Dr. Stuart Smyth is one of the CBC’s go-to guys on agricultural topics and GMO’s. Mr. Smyth may technically work for the University of Saskatchewan but his research chair is funded by some of the largest pesticide and GMO seed companies on the planet- Bayer, Syngenta, and the pesticide industry lobby group Crop-Life. Of course the CBC has never disclosed the specifics of that, even when they use Smyth to discredit GMO skeptics like Vandana Shiva (who in contrast to Smyth is described as a “controversial food activist” in the headline).

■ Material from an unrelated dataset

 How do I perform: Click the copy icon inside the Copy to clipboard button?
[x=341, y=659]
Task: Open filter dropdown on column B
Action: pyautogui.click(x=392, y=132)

Industry-funded research chairs, from forestry to fish farms, are a fact of life in the expert ecosystem, and this raises big issues about trust. A lot of times basic scientific facts are a commercial threat to corporate interests who fund the scientists. The truth and the financial incentive may be at odds with each other. You might think you are listening to an honest, independent professor, but they might be funded by the very industry they are commenting on. That’s a conflict of interest, regardless of how commonplace it is.
I don’t think our leadership, if that’s what you can call it, appreciates how all this is adding up.
Instead it elevates fact checkers and misinformation celebrities to clamp down on any information that it doesn’t like.
But you rarely see these “misinformation” warriors take on big industry. Look at Tim Caulfield. From his perch at the University of Alberta, I don’t think he’s ever questioned things like chronic chemical pollution, pesticide safety claims, let alone corruption in the pharmaceutical industry or the existential threat of gain of function research in virology that almost certainly killed 20-30 million of us. To the contrary he tells us to relax while he spreads pesticide and biotech industry misinformation.
Then we give him the Order of Canada.
Kind of like the CBC, the fact-checking industry punches down at concerned citizens and elevates industry-friendly narratives.
This obviously just makes the problem worse.
What is desperately needed is to get corporate dollars out of the universities and money out of science. Disciplines like forestry, fisheries, and agriculture, not to mention biotech, need to be directed towards one goal: the public good, not corporate profits.
Entrenching corporate money and interests in the academic expert class isn’t worth the breakdown of trust and expertise it is clearly contributing to.